__Task instructions__
Leaving out the pictures, retype exactly the lines from the one holding "Click the 24 ⅜ value for size L" through the end of the material.
Data to use: Begin
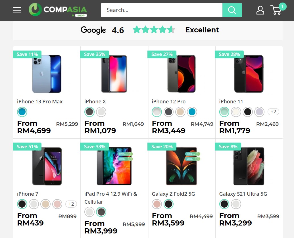
Task: Select blue color for iPhone 12 Pro
Action: point(192,112)

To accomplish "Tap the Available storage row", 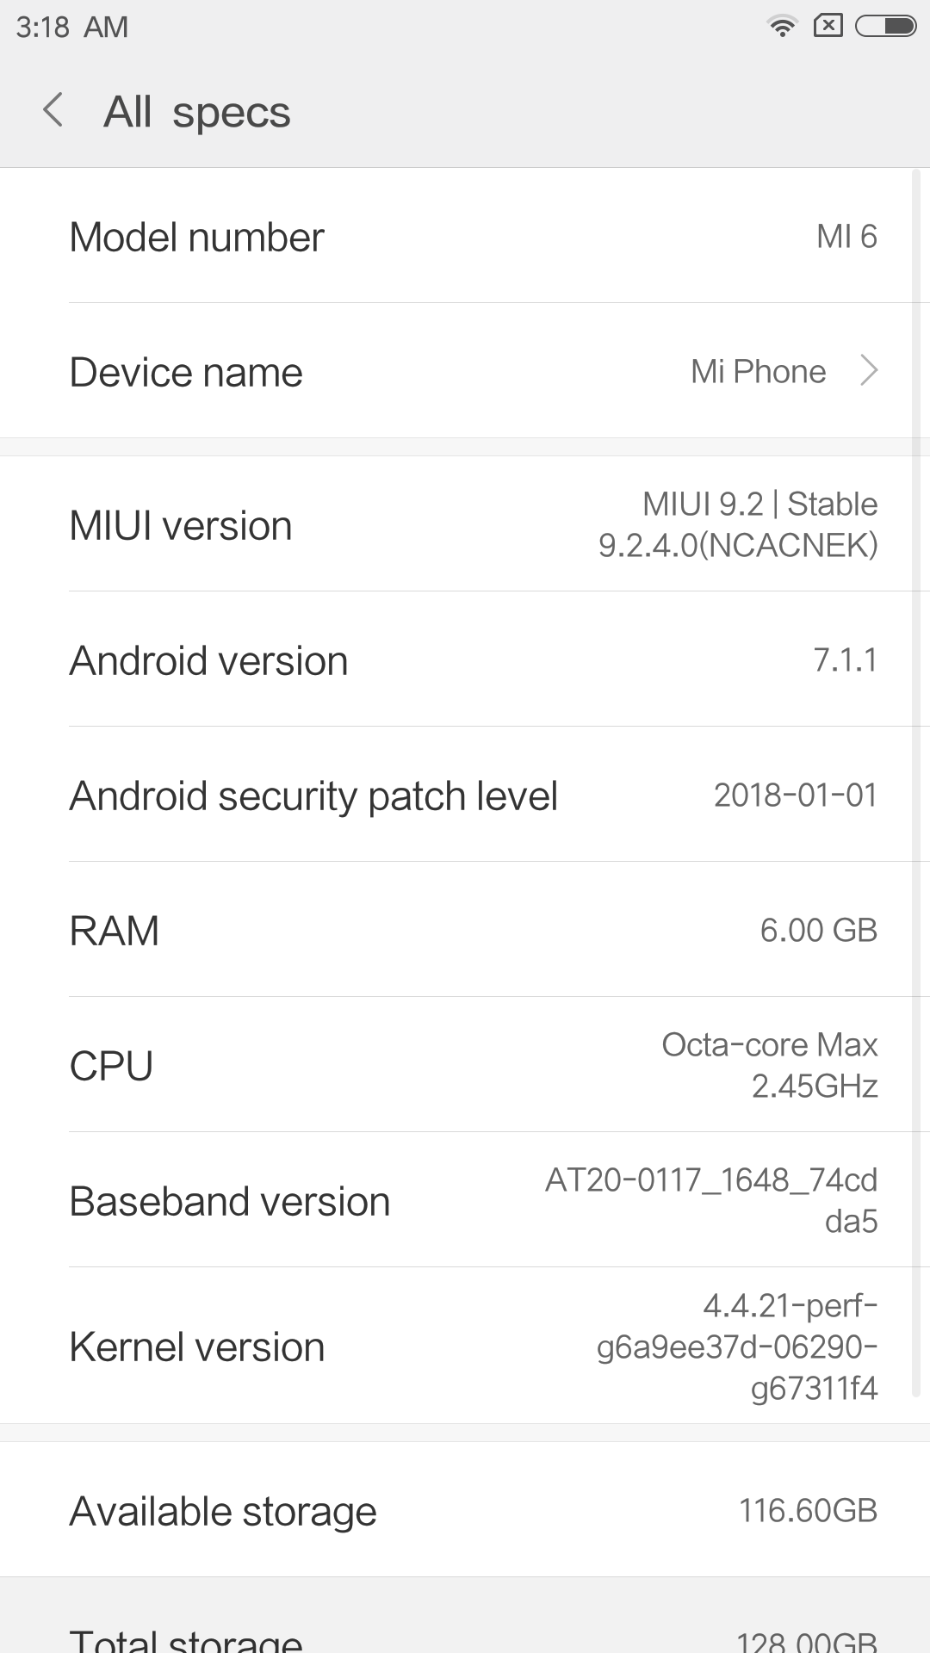I will tap(465, 1511).
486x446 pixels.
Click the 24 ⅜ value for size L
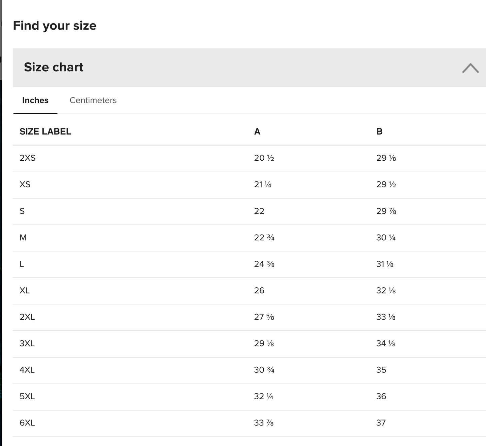pyautogui.click(x=264, y=264)
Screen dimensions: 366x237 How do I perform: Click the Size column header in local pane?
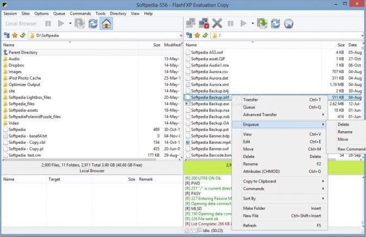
Data to use: End
__Result for this task__
Click the 24 ⅜ value for size L
pyautogui.click(x=264, y=264)
Screen dimensions: 366x237 How do I perform: Click the Size column header in local pane?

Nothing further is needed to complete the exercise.